Report how many lines in the entries below contain the word "coordinates". Give only the number.
[begin Supplied records]
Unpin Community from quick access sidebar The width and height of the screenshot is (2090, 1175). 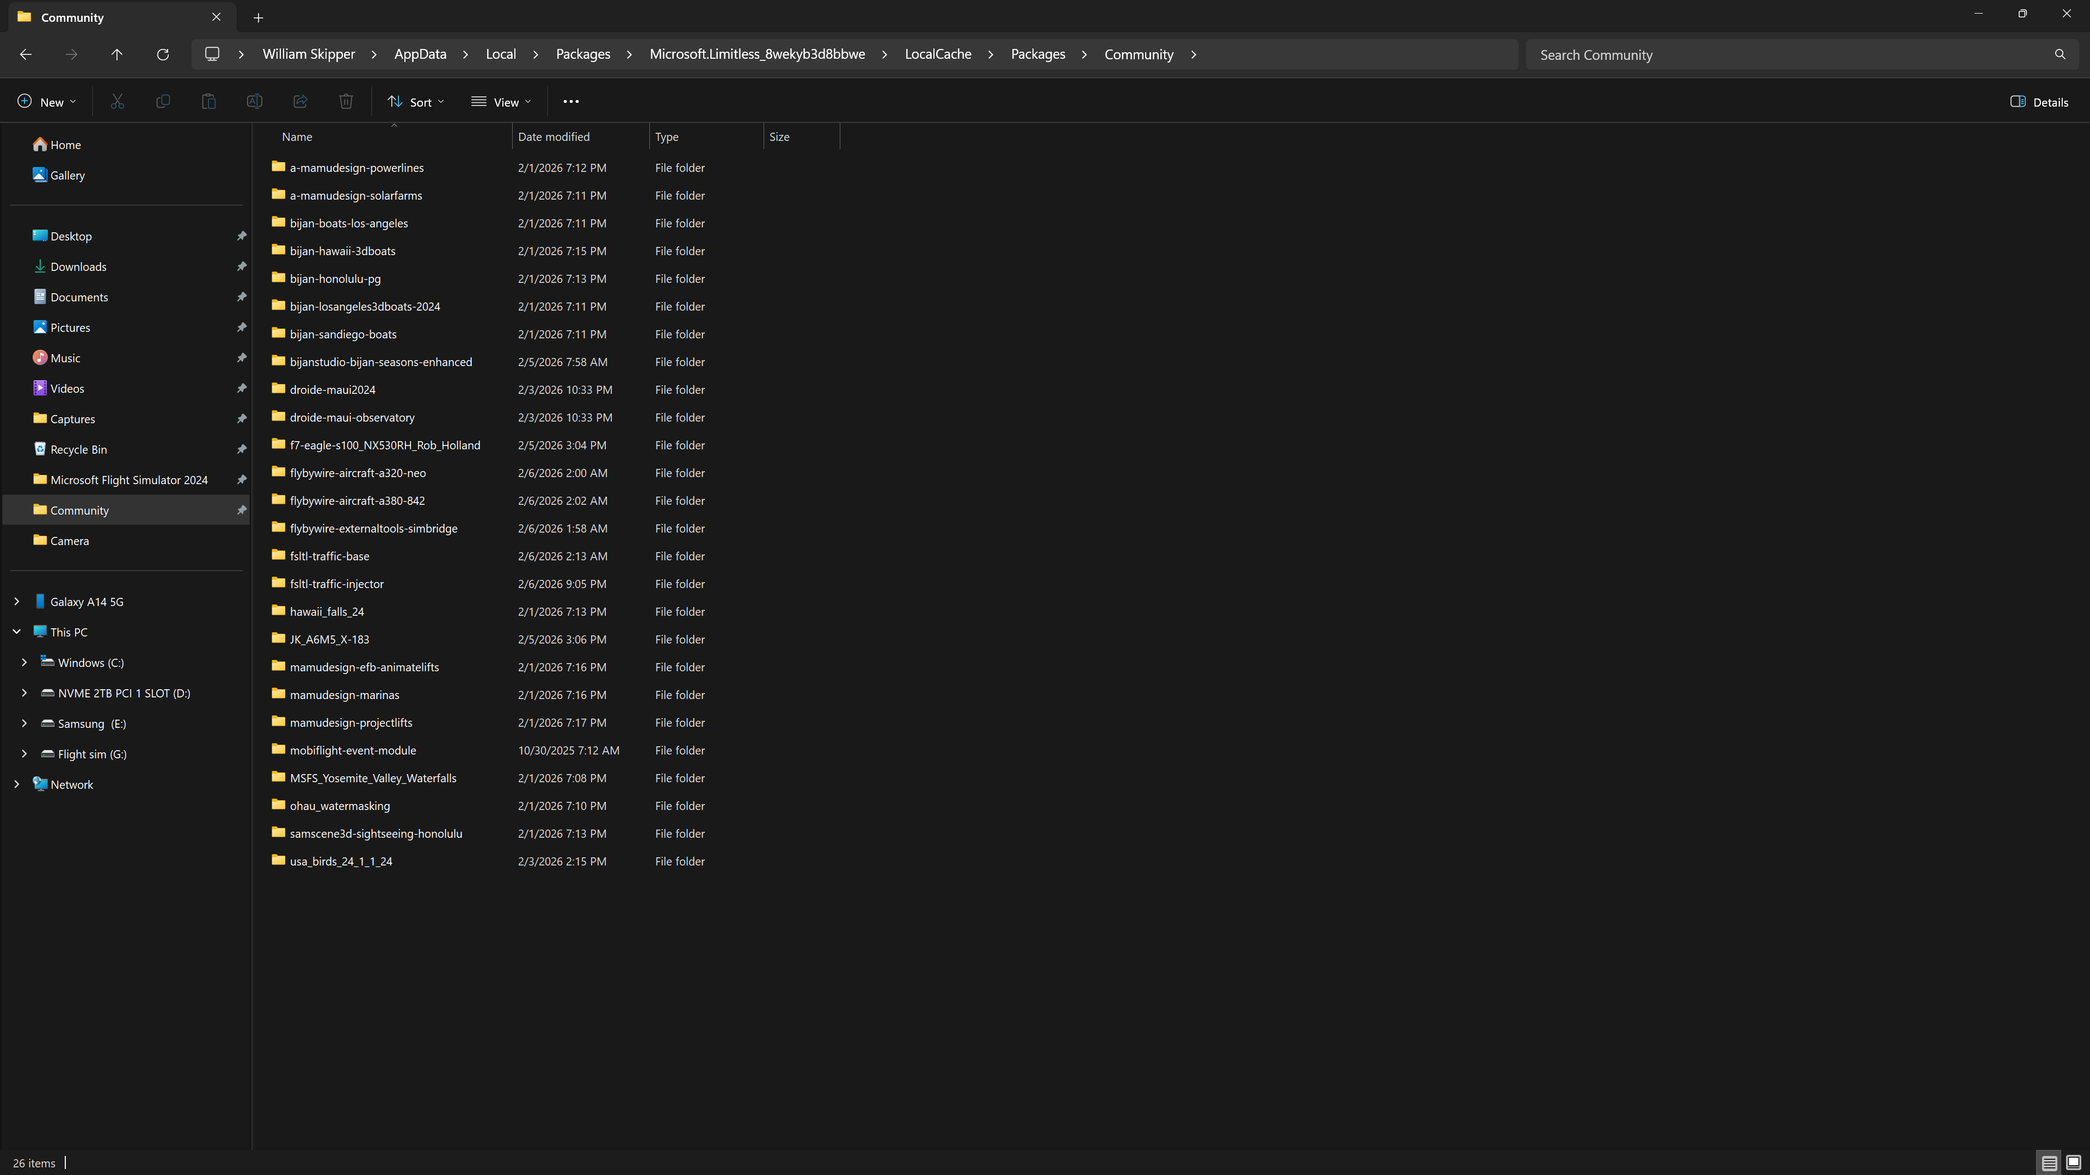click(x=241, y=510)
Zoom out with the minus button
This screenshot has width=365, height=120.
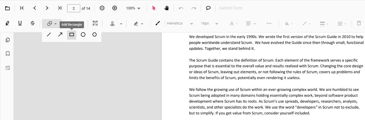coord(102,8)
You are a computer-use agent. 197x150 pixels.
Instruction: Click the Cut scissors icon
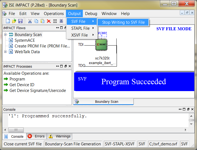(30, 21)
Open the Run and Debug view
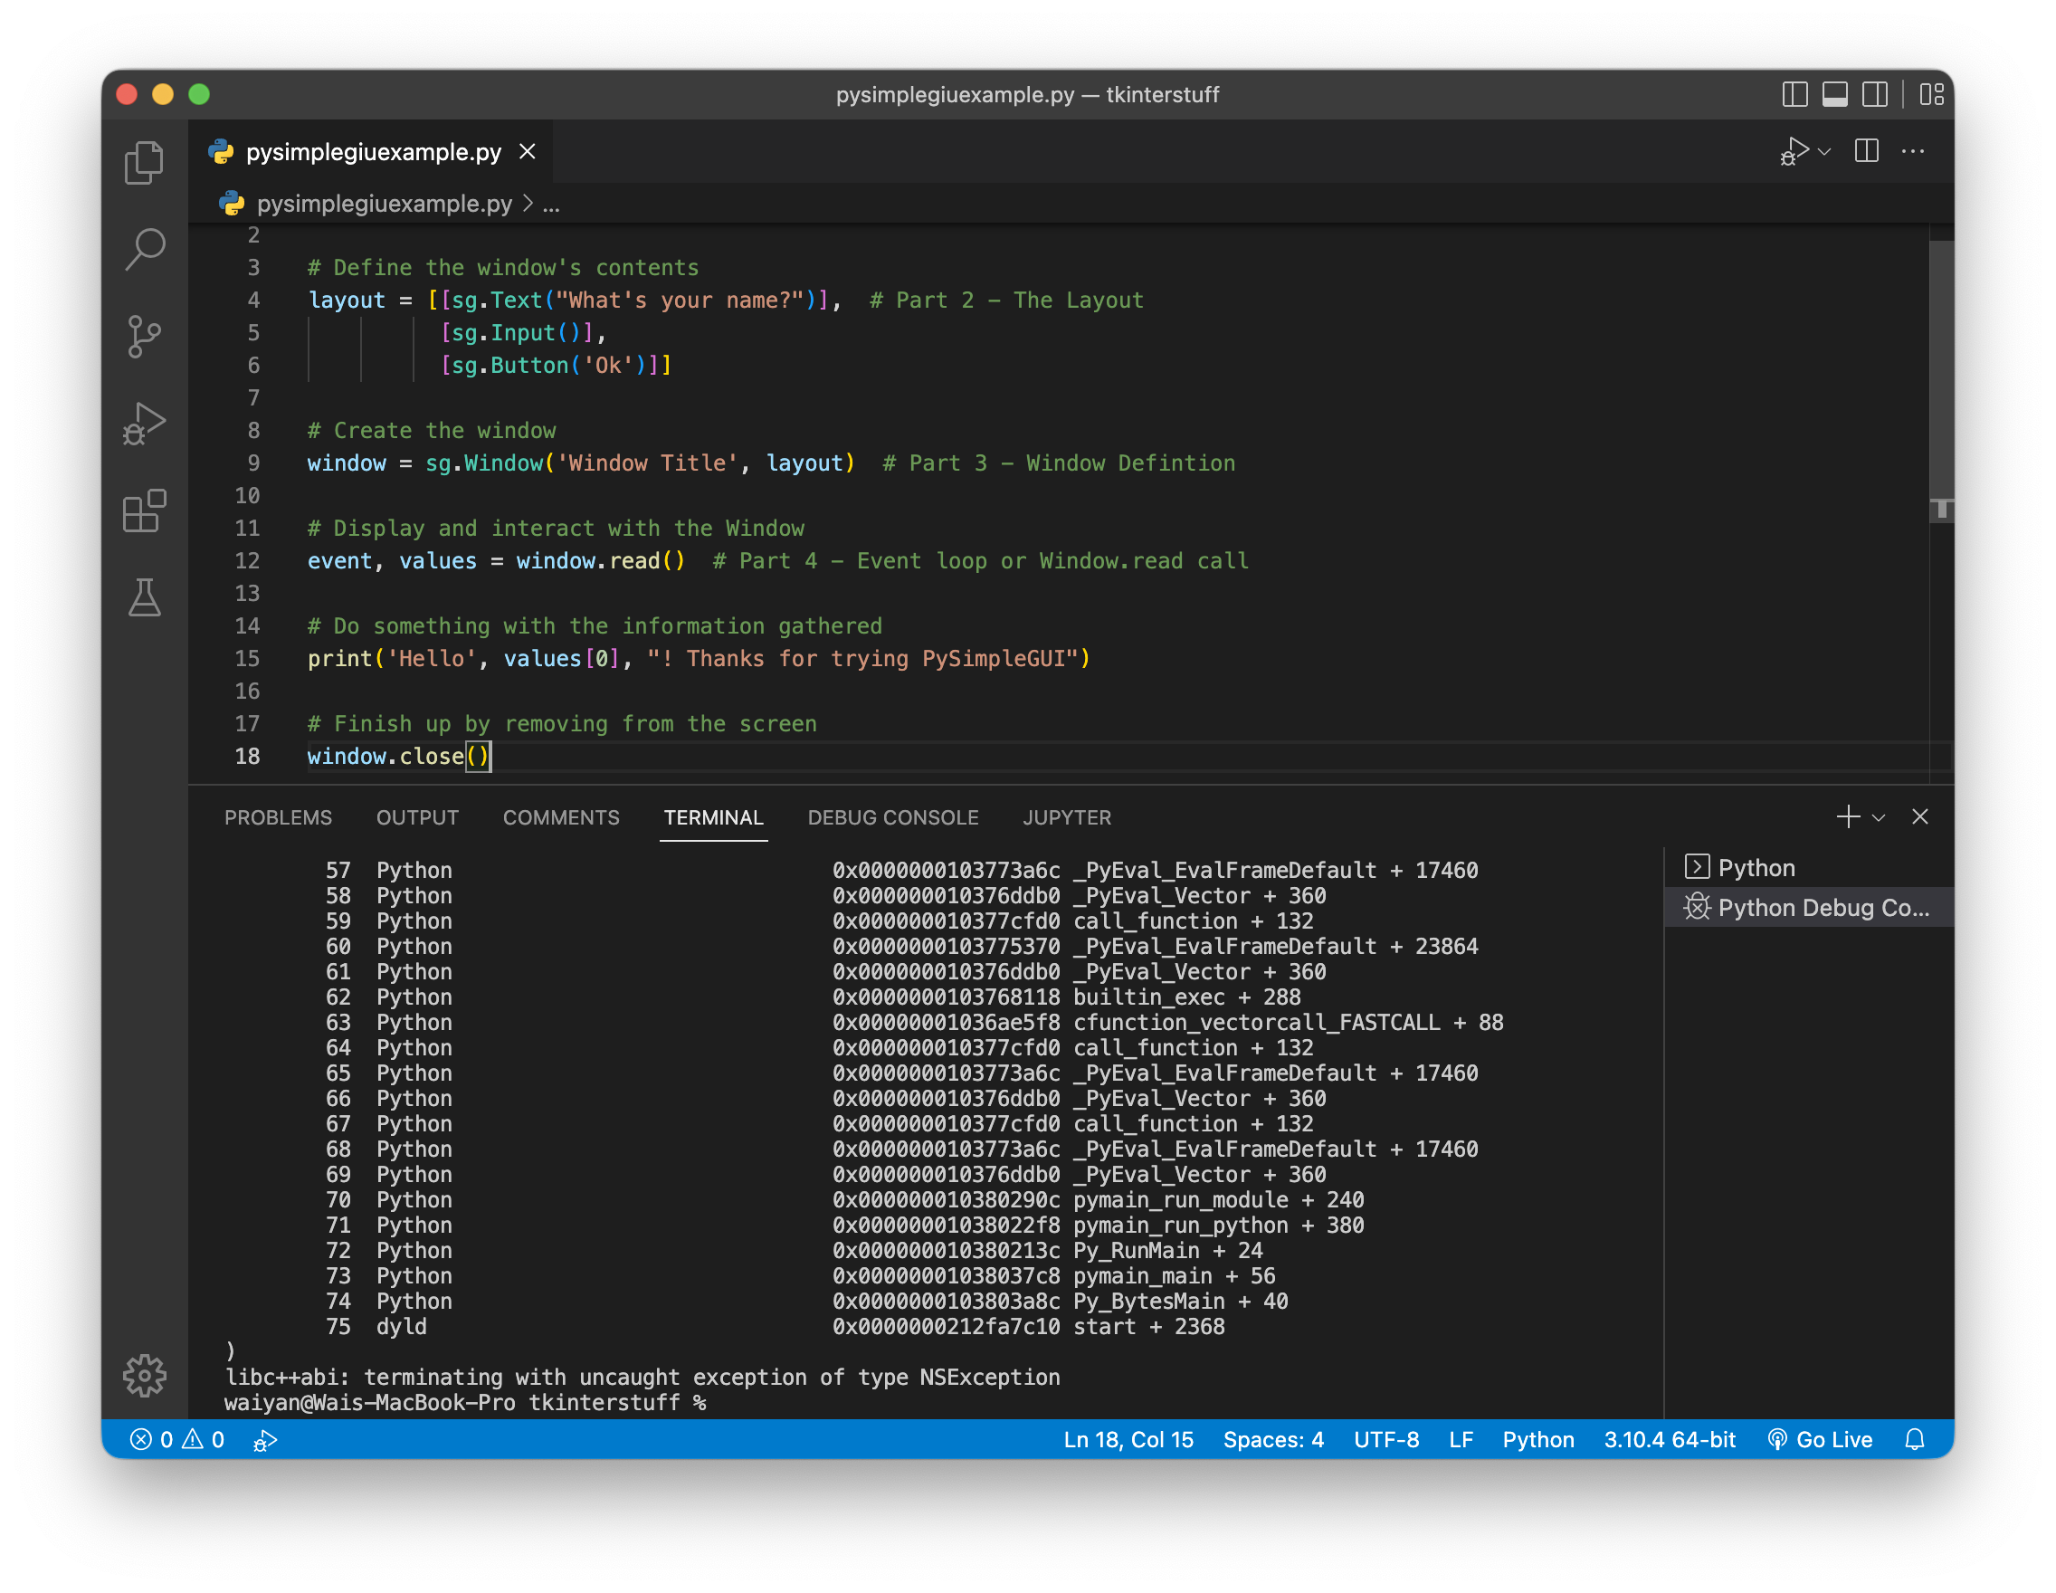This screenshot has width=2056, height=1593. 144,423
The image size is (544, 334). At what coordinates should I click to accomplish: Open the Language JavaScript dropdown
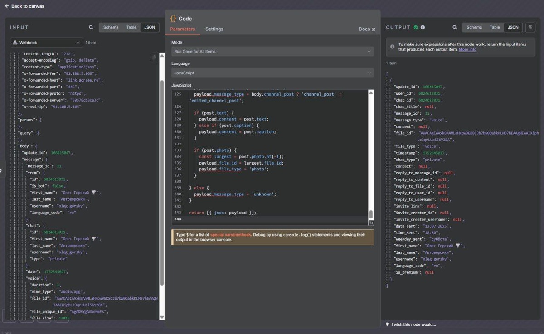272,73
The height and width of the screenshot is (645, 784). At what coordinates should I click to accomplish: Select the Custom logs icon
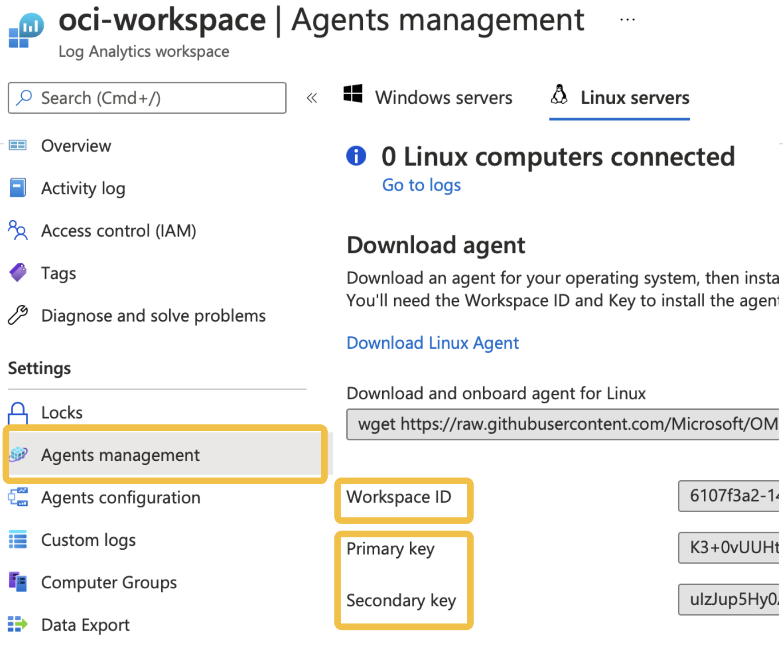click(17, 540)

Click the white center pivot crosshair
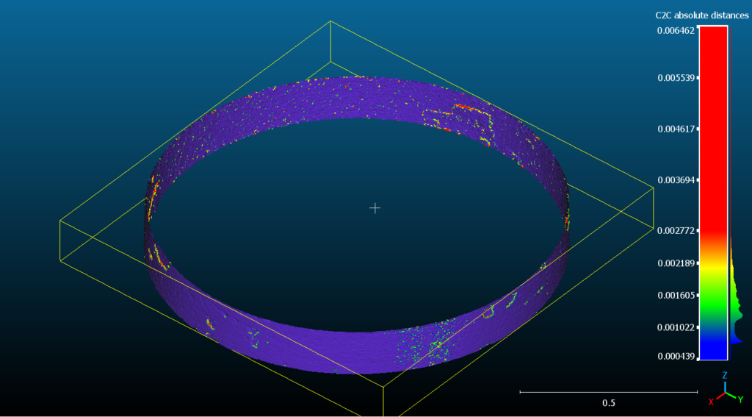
[end Supplied records]
__Answer for the task__: 2